According to Windsurf’s documentation, @web is a directive to “force a docs search.” The docs distinguish this explicitly from “reading pages,” which describe read_url_content as a separate capability that “happens locally on the user’s machine” and is unaffected by the “Enable Web Search” admin setting. These are architecturally distinct operations:

The original prompt instructs agents to “use the @web directive to fetch this URL directly.” This is a contradictory instruction: @web is a search directive; the task is a URL fetch. Agents can’t satisfy both simultaneously. Across BL-1 runs, no agent invoked search_web. All five used read_url_content, then offered varying explanations for the discrepancy:

Agent Reasoning
Claude Opus 4.6 @web - user-facing way to call search_web, but serves
different purpose, read_url_content is more appropriate
Claude Sonnet 4.6 @web - user-facing IDE directive, not separate-accessible
tool; underlying tool called read_url_content
GPT-5.3-Codex Did use @web - tool maps to read_url_content,
didn’t call search_web
Kimi K2.5 @web - UI shorthand, but used read_url_content
as appropriate fetch mechanism
SWE-1.6 No tool called @web - read_url_content for HTTP GET requests -
returns chunk index, search_web queries search engine,
returns snippets

While Cognition’s SWE eventually offered the most technically precise account of the directive-task distinction, the agent appeared unaware that @web is a Cascade UI feature.

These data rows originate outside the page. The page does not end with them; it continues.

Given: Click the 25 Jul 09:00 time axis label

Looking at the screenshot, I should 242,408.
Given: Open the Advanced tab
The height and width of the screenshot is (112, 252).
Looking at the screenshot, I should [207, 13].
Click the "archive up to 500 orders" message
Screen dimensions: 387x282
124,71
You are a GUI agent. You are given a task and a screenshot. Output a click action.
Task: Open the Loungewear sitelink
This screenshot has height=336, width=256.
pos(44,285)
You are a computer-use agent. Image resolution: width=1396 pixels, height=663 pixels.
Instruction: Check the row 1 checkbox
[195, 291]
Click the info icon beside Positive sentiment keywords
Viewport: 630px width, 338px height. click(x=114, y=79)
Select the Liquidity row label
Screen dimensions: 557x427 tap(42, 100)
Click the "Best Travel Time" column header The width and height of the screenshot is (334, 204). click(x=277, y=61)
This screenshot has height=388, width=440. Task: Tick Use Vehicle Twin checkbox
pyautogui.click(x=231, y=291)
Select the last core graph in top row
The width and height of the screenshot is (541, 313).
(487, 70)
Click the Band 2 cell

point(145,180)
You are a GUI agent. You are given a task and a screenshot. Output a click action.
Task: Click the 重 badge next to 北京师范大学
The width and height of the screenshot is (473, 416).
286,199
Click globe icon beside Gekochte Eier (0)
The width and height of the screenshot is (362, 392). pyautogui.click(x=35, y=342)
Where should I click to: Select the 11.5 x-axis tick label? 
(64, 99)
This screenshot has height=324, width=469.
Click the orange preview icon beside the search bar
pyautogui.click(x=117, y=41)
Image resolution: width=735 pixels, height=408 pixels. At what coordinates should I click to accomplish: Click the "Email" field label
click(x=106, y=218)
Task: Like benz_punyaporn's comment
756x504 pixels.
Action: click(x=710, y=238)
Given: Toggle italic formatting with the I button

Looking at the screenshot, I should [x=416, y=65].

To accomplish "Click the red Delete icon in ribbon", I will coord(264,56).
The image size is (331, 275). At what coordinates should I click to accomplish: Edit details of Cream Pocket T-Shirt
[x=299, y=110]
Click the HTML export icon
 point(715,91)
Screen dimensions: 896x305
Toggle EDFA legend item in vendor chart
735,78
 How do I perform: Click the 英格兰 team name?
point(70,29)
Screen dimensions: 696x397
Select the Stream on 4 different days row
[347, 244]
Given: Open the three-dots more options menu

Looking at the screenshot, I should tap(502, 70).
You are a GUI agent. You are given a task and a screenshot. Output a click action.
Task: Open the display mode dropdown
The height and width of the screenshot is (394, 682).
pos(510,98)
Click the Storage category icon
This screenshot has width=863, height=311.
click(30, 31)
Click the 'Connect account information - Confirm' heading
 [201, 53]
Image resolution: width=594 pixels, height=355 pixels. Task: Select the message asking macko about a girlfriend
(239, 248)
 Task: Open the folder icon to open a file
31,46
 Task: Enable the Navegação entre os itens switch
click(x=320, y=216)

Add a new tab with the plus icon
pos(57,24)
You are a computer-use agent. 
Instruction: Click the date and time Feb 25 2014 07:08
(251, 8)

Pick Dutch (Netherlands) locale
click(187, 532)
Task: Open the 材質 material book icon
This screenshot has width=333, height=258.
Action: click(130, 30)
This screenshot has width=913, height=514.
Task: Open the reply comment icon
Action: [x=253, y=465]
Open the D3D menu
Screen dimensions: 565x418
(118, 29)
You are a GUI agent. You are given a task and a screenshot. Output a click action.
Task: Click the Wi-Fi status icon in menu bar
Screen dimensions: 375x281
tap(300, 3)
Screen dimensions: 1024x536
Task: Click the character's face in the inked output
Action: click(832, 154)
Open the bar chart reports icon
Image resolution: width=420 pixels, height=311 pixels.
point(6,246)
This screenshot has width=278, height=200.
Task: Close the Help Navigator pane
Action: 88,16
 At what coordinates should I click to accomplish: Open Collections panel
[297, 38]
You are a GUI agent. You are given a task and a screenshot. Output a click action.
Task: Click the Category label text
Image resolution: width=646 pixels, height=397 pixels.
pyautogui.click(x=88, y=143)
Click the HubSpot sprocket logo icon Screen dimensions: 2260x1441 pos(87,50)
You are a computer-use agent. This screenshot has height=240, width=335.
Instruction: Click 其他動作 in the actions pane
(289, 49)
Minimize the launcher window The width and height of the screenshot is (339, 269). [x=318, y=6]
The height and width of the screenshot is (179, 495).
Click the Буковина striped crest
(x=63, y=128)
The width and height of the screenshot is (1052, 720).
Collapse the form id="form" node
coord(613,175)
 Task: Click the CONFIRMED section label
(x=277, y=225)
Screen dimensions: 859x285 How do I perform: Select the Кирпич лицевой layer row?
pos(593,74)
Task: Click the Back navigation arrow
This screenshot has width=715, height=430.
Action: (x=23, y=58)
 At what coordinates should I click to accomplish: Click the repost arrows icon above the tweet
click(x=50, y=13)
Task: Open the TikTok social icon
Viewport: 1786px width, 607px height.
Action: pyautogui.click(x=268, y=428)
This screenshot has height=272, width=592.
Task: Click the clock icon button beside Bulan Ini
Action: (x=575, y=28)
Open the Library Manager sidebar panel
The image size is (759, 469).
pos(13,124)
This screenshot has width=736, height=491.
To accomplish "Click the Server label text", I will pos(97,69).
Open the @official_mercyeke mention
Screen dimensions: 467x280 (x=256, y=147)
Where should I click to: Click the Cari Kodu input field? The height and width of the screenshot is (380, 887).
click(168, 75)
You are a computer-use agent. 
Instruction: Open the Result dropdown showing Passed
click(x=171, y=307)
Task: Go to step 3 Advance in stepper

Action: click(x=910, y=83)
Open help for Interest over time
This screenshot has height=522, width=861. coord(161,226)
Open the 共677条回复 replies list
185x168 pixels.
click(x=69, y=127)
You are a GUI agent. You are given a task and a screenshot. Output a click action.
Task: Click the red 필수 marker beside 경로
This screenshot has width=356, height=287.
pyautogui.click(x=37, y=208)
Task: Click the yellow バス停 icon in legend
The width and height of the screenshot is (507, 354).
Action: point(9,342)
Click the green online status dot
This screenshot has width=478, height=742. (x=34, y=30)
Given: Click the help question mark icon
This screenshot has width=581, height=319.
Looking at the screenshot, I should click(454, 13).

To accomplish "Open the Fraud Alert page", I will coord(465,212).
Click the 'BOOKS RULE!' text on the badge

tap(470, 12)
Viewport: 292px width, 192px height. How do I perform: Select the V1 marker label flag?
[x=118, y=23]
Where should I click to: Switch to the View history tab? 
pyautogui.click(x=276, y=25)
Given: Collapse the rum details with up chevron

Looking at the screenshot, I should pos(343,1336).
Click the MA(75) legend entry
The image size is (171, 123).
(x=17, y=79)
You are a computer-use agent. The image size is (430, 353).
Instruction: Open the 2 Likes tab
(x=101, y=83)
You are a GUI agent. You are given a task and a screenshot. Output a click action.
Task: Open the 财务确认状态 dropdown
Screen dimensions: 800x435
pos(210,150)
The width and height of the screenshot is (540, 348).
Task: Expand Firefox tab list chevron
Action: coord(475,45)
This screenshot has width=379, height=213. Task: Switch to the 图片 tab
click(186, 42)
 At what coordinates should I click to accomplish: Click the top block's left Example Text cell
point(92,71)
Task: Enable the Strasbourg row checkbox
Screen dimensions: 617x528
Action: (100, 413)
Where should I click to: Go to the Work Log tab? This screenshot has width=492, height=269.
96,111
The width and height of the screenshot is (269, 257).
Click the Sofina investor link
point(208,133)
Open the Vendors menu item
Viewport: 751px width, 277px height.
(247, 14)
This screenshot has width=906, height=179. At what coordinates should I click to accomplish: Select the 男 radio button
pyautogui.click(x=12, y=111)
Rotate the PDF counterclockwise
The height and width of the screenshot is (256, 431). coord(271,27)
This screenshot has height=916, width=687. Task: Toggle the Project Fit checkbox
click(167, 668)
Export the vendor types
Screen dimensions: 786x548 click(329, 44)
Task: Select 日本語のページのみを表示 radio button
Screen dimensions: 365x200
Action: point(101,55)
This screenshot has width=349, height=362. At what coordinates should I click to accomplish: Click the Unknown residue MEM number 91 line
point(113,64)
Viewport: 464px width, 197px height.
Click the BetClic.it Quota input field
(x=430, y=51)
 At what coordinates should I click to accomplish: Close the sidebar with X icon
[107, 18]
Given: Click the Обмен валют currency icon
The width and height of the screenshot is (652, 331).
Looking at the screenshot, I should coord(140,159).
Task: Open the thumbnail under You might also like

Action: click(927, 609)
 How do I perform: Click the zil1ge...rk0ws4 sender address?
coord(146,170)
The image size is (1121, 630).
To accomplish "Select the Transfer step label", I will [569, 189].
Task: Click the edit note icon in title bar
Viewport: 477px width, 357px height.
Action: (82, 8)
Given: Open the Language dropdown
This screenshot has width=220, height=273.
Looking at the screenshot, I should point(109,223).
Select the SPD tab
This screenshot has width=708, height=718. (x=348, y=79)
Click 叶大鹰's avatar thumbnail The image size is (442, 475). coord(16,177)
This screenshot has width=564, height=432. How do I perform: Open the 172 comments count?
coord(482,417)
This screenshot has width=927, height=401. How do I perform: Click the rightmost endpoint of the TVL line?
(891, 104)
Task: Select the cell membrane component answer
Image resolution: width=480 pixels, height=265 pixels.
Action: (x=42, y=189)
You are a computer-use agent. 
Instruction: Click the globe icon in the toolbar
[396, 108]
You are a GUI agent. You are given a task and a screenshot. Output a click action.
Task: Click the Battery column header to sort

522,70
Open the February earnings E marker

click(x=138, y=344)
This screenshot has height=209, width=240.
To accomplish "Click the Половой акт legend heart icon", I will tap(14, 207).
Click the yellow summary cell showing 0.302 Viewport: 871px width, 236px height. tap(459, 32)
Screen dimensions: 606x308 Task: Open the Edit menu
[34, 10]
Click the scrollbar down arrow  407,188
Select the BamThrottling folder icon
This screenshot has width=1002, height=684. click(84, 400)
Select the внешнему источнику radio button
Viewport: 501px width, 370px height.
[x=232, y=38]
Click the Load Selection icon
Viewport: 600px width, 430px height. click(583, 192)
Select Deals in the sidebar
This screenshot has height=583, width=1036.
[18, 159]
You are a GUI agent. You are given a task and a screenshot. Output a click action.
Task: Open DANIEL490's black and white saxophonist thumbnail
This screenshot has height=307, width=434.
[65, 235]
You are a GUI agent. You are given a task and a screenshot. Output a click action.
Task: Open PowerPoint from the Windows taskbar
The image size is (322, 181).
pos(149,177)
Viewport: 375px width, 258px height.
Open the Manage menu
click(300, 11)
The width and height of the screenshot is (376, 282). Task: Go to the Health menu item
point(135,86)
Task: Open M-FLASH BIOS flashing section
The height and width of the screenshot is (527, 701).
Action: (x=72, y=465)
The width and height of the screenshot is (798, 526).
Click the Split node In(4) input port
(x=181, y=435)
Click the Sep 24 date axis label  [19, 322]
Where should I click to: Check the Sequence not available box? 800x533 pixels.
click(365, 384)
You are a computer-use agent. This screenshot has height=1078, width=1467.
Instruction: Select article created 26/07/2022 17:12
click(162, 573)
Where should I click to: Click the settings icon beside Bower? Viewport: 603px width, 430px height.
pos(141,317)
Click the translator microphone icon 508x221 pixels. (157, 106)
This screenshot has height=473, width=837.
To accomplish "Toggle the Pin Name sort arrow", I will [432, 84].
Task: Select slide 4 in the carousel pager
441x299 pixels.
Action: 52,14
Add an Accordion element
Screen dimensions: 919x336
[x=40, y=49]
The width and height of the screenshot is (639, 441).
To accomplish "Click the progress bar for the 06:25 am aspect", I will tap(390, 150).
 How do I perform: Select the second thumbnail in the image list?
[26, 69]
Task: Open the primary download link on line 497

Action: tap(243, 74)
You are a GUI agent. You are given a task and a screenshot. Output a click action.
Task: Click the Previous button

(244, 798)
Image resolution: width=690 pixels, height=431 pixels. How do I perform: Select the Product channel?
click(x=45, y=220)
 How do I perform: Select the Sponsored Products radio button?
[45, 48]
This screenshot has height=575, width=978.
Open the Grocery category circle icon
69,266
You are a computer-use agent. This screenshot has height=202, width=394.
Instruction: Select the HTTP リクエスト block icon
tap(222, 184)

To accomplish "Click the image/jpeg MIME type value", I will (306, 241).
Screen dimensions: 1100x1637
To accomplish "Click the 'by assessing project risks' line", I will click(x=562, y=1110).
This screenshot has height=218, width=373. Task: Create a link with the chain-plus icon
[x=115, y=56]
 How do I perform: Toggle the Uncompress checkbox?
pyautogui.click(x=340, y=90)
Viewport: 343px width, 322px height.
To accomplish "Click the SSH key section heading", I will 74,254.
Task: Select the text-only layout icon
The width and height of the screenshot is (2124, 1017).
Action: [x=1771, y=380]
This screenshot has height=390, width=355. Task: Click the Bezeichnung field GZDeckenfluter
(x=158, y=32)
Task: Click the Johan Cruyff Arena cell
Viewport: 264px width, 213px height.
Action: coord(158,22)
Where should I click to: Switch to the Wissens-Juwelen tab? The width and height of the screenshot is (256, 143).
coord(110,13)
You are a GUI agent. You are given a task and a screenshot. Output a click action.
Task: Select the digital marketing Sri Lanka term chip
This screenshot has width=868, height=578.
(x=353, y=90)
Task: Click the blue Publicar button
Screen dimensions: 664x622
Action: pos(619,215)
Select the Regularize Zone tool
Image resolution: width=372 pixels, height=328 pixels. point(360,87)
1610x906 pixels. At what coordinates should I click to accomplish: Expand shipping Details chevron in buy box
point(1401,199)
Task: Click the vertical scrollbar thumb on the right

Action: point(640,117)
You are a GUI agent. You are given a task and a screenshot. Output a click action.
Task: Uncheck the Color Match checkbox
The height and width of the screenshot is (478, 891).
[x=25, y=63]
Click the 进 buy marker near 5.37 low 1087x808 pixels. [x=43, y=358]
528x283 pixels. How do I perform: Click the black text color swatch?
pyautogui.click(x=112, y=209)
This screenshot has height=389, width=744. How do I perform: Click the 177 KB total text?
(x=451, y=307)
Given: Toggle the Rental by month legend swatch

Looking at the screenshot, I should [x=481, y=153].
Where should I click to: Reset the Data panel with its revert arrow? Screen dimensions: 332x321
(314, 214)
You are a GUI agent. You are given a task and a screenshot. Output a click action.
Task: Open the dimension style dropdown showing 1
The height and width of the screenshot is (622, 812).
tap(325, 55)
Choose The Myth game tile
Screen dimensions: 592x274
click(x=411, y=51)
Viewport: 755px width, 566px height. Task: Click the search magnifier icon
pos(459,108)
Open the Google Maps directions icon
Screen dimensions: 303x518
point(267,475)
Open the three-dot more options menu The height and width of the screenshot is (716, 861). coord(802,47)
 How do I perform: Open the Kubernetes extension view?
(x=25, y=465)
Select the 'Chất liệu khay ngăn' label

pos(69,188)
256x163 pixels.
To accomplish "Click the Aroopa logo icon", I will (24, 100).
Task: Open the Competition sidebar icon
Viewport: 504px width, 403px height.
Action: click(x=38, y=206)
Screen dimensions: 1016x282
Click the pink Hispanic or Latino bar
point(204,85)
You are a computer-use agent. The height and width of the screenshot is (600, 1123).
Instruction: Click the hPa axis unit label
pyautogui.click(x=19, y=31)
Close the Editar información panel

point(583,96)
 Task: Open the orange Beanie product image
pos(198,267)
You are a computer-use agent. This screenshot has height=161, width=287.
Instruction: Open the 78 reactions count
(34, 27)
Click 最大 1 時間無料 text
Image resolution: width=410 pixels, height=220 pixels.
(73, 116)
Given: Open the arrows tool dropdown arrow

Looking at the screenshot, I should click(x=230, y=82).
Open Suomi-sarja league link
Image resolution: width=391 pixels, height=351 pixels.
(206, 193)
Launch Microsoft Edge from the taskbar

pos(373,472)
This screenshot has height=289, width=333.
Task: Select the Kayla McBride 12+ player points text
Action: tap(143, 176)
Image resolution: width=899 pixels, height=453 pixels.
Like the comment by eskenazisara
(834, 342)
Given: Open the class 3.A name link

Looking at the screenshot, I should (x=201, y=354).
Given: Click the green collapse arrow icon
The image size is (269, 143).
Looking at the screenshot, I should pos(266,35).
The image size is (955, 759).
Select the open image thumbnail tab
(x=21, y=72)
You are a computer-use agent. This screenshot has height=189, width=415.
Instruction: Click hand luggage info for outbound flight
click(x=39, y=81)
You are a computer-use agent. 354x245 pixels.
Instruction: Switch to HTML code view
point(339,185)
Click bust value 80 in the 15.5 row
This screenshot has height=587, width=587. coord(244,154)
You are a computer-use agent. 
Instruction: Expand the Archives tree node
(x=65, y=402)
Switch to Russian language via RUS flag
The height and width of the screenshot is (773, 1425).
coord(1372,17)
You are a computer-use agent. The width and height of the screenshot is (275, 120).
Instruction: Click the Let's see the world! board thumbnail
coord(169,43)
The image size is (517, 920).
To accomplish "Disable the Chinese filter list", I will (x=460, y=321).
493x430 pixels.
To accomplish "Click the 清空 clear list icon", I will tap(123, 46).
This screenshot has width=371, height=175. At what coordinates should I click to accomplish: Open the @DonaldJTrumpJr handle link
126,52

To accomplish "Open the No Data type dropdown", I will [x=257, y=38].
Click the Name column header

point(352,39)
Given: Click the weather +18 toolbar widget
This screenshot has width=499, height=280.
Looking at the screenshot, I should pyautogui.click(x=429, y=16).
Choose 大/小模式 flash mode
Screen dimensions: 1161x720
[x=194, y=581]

While sharing detailed knowledge about the pipeline architecture, that knowledge isn’t product-aware:

I don't have a tool called @web... Was there a different tool you intended for
me to use, or is "@web" a directive that maps to one of these tools?

Generally, the agents aren’t wrong. Given a specific URL and a fetch task, read_url_content is the correct tool. The prompt created a conflict that agents resolved by prioritizing task appropriateness over instruction-following. This is behaviorally reasonable, but methodologically, it means the explicit track as currently designed doesn’t test what it was designed to test: no run triggered search_web. The explicit track prompt requires working-in “what’s your understanding of @web?” to test the intended hypothesis; the goal is to capture the interpretation data in the same response as the behavioral data without steering agents toward a forced-choice answer before they report what they actually did.

The directive-task conflict is not an anomaly to suppress. Methodology refinement could include replacing the test URL with a keyword query, but that would break cross-platform comparability with the interpreted track. Keeping the prompt mostly as-is can add a type of conflict-resolution dimension to the findings without losing the core behavioral comparison.